## WHAT TO DO
The line containing "Given: Click the blue search magnifier button" and every line after it, through the end of the material: copy these exactly and nothing else, leaving pictures out.

[EXERCISE MATERIAL Boundary: Start]

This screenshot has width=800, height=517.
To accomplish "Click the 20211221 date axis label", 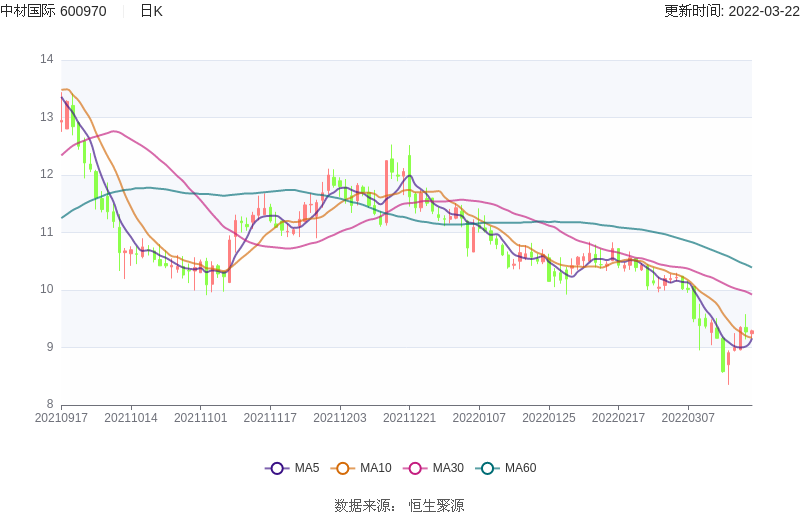I will tap(409, 418).
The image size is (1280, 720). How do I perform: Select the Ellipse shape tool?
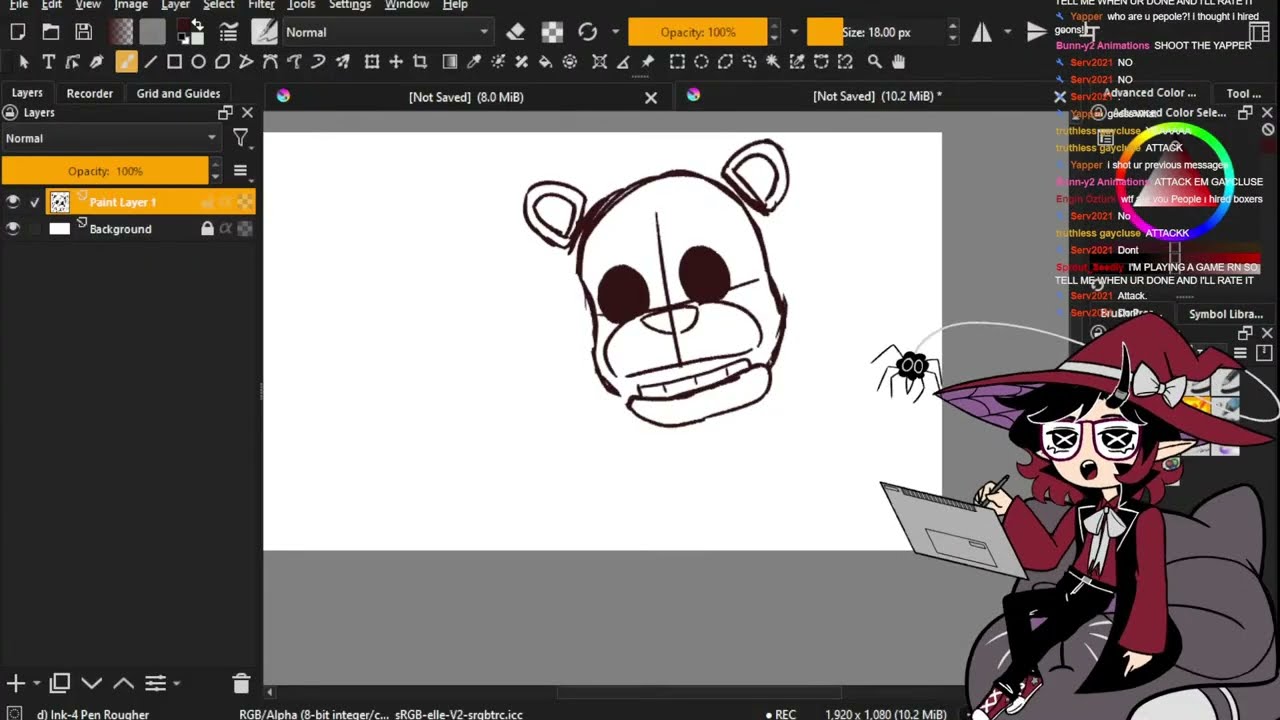pos(198,62)
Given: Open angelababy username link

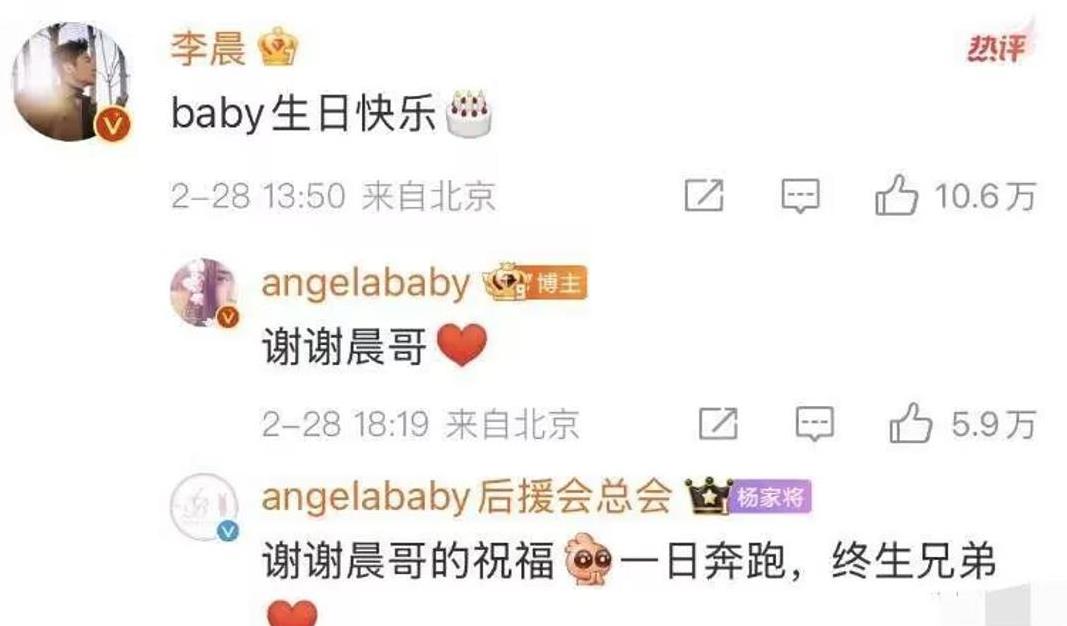Looking at the screenshot, I should [x=366, y=283].
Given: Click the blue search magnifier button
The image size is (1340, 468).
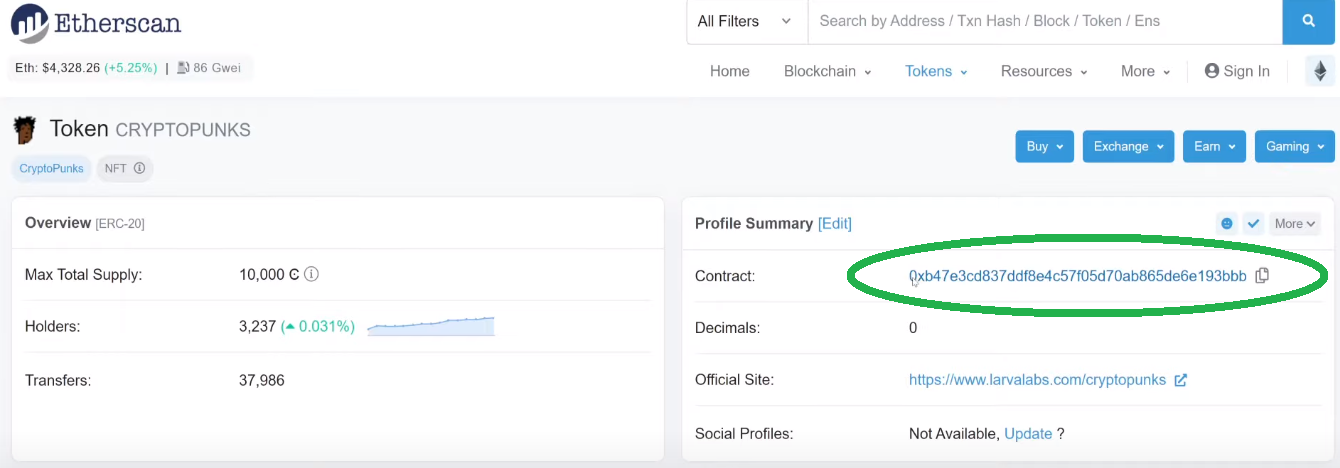Looking at the screenshot, I should click(1309, 21).
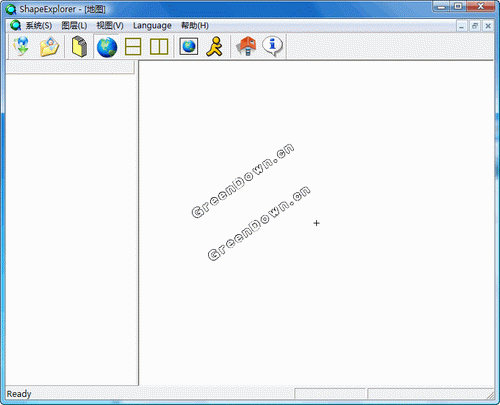
Task: Select the yellow document stack icon
Action: pos(79,46)
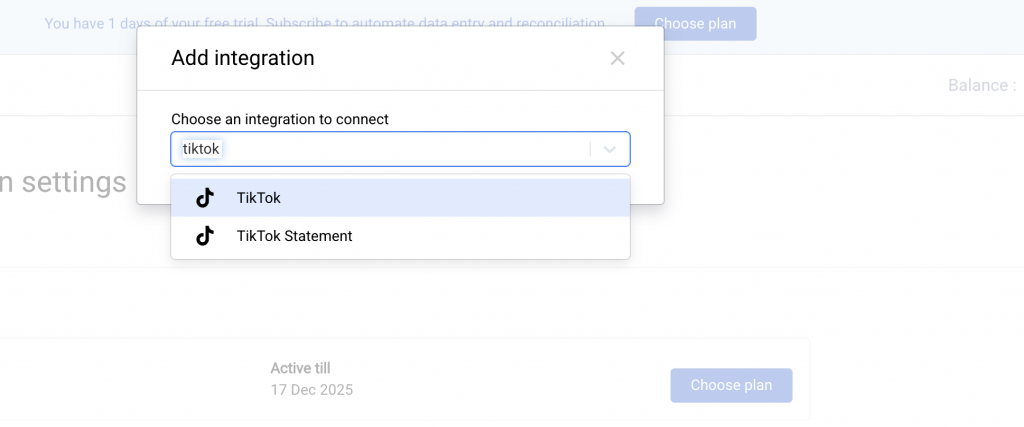
Task: Click the divider beside the dropdown chevron
Action: point(591,149)
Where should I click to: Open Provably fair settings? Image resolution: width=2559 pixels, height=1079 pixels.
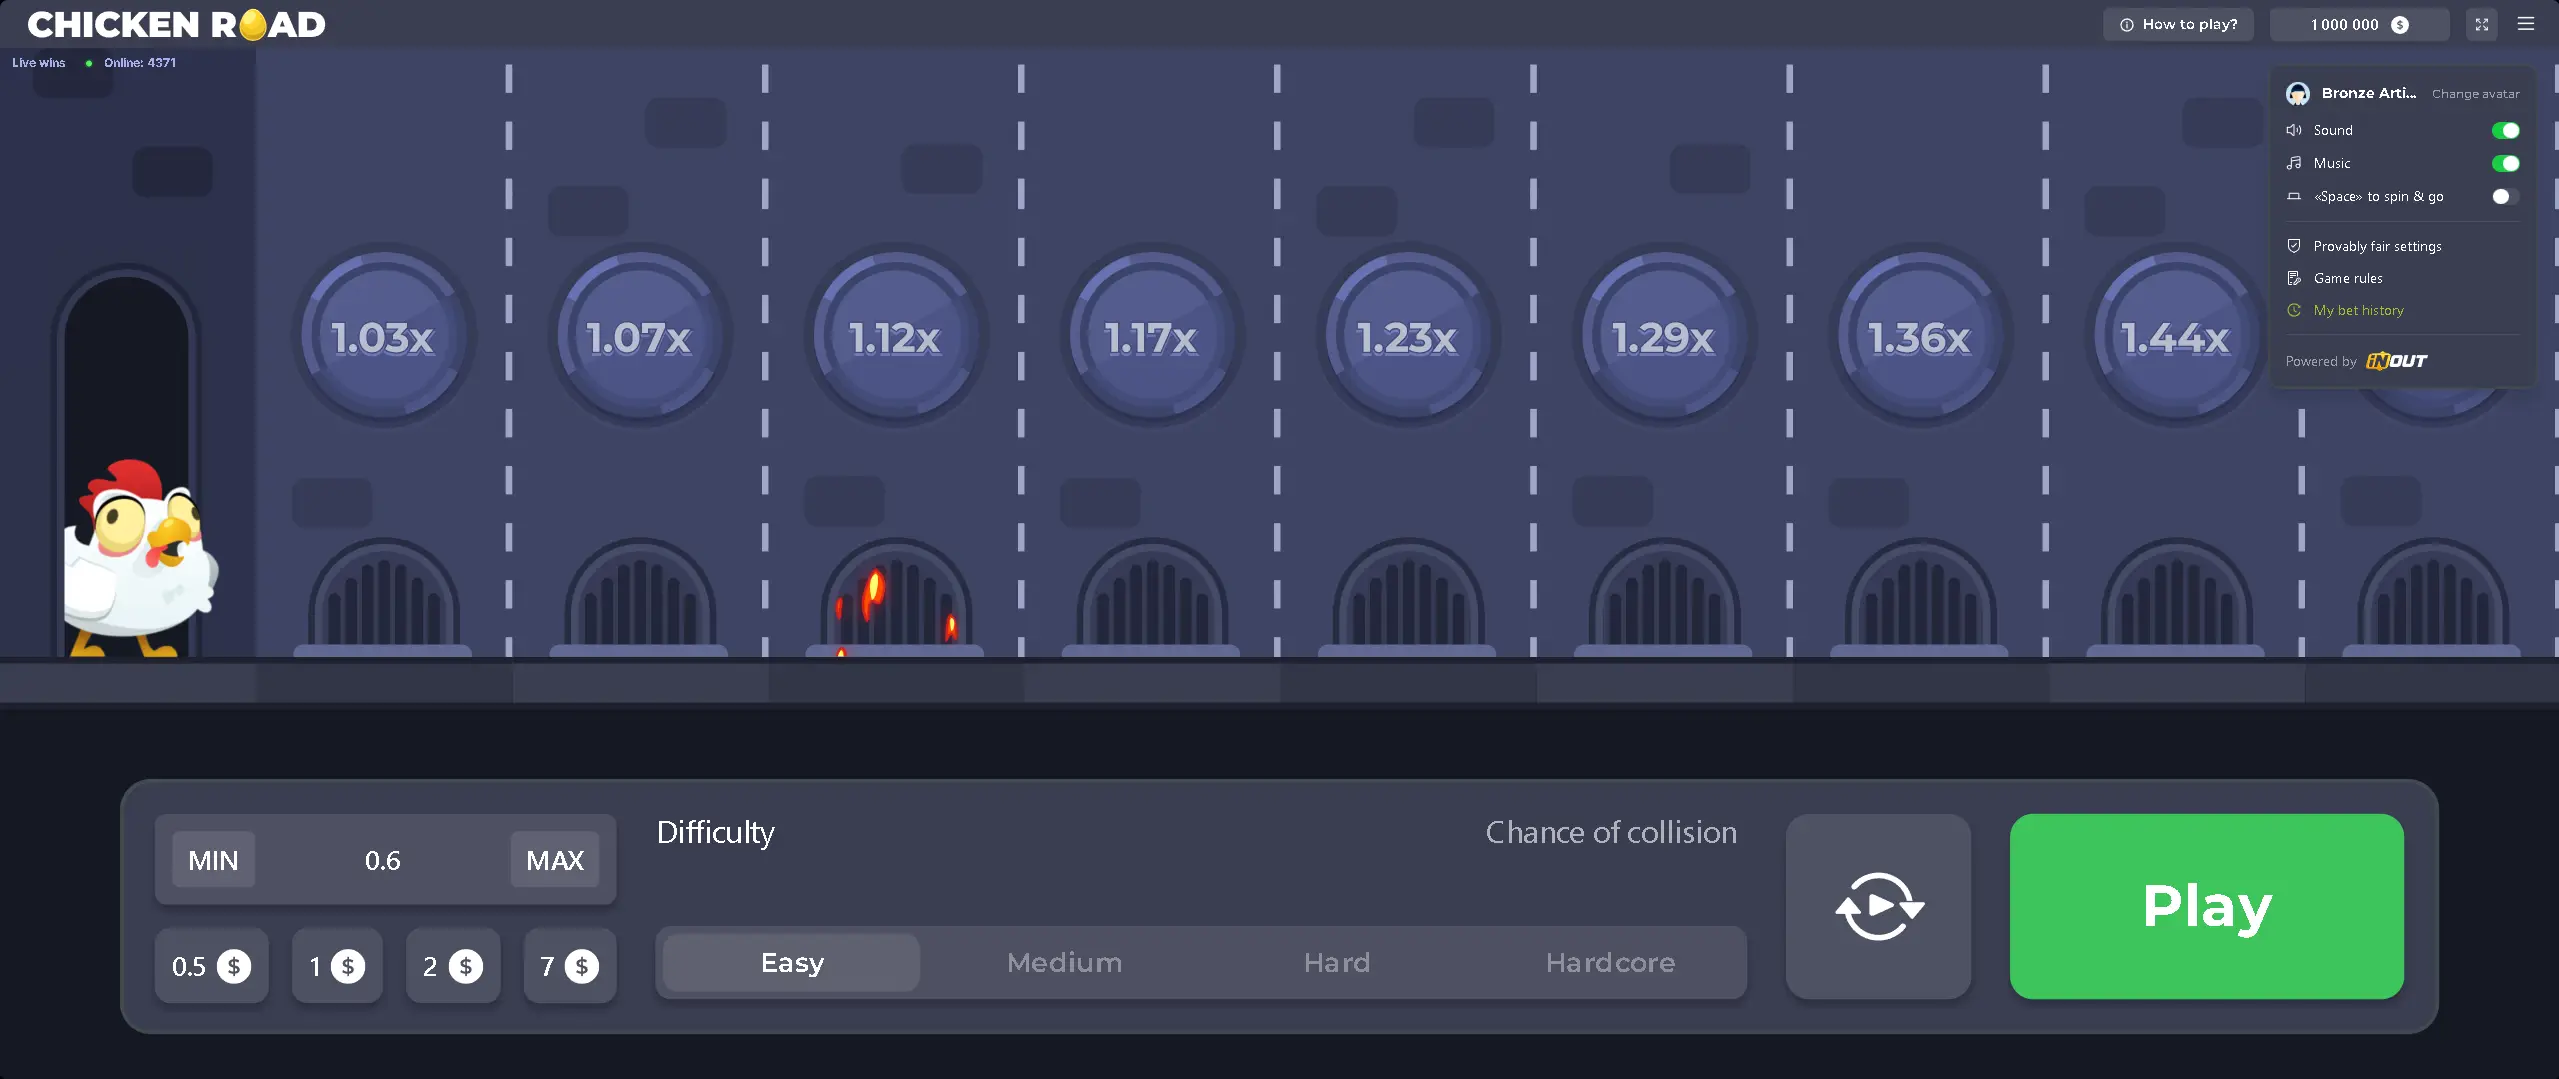click(2376, 246)
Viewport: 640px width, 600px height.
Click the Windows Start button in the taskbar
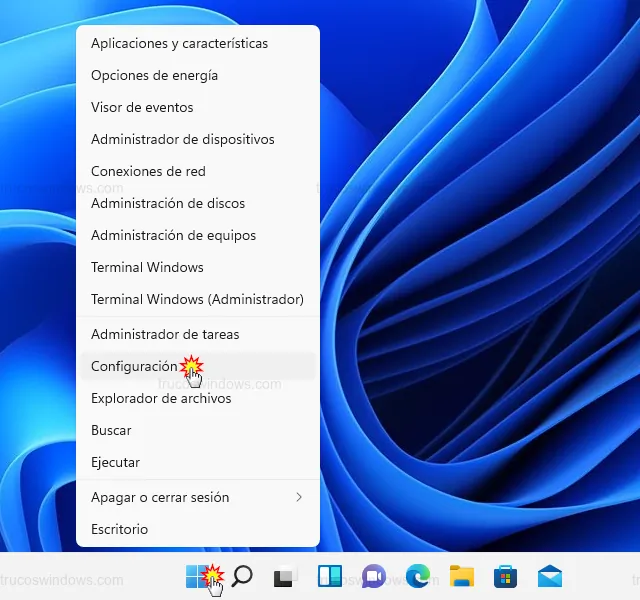pyautogui.click(x=197, y=576)
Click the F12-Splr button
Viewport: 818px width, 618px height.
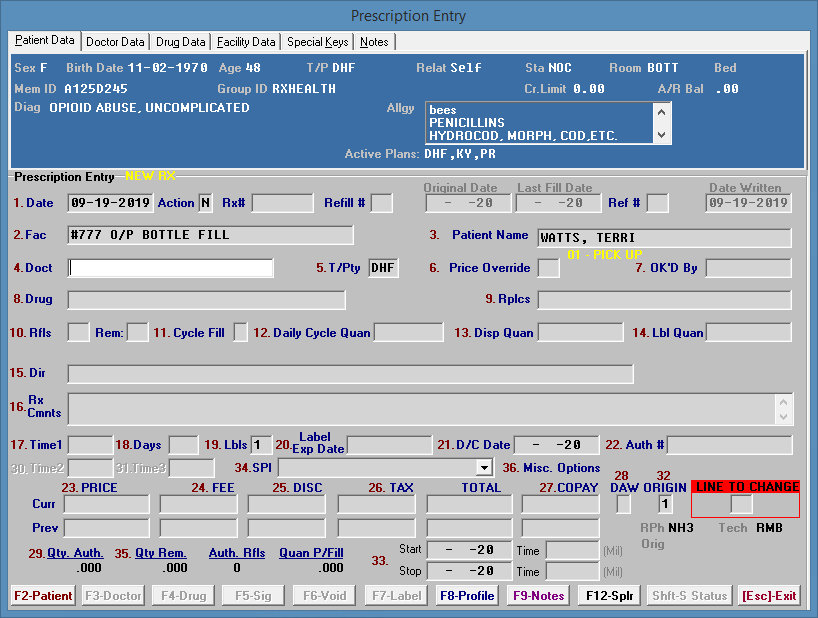(610, 596)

[EXERCISE MATERIAL Boundary: End]

## ANSWER SPACE
Given: Click the blue search magnifier button
The image size is (1340, 468).
Looking at the screenshot, I should click(1309, 21).
Task: Select the yellow document stack icon
Action: pos(79,46)
Task: Click the divider beside the dropdown chevron
Action: point(591,149)
Where should I click to: Open Provably fair settings? Image resolution: width=2559 pixels, height=1079 pixels.
click(2376, 246)
Viewport: 640px width, 600px height.
Click the Windows Start button in the taskbar
pyautogui.click(x=197, y=576)
Click the F12-Splr button
Viewport: 818px width, 618px height.
(610, 596)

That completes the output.